The University has adopted a new policy designed to broaden access to faculty research published in academic journals and conference proceedings. 

Under the policy, faculty members grant the University non-exclusive rights to the copyright of published scholarly articles. Professors would be prevented from signing over exclusive copyright to a publisher unless the provost’s office waives the requirement at the faculty member’s request. The policy does not apply to books, fiction, poetry, music, film, lecture notes, or popular writings.

Computer science professor Andrew Appel ’81, who led a faculty committee that studied the issue, said the policy basically means that professors “should not sign a publication contract that prevents the authors from also putting a copy of their paper on their own Web page or in their university’s public-access repository.” The committee also recommended the creation of a University-wide data repository, with faculty participation to be voluntary.
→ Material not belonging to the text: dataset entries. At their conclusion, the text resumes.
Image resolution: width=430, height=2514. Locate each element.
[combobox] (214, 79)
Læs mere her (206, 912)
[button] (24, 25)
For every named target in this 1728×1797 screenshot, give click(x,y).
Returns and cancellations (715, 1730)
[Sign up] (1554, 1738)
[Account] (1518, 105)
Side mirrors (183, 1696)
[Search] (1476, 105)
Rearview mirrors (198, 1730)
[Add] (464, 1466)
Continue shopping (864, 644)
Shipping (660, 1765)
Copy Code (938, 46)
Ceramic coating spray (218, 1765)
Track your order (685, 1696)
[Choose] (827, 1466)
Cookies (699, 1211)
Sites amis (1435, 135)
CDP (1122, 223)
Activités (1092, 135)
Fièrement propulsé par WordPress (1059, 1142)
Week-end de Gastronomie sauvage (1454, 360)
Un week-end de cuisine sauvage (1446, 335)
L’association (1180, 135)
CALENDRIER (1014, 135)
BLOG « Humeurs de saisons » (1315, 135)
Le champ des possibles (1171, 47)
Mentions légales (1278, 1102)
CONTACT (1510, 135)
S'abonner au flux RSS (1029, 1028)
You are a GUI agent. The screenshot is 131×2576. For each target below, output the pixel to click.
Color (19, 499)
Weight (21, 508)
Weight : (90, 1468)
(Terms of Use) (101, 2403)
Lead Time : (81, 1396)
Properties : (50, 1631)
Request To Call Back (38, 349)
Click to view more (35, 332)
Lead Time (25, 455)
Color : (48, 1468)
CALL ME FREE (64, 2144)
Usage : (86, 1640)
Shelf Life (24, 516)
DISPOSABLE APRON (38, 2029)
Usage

While some members of the humanities faculty had expressed concerns at the start of deliberations about an open-access policy, including questions about the impact on peer review and about which version of an article would be made public, Appel said he believed that those concerns had been addressed by the study committee.

Princeton’s action, along with similar moves by other universities, should help push publishers with restrictive policies “into the 21st century,” Appel said.

Y.S. Chi ’83, management-committee chairman of the scientific and medical research publisher Elsevier, said that subscription journals will continue to serve a valuable function even when content is available for free. Journals provide tools such as specialized search and visualization functions, interlinking, and accessibility to datasets, he said.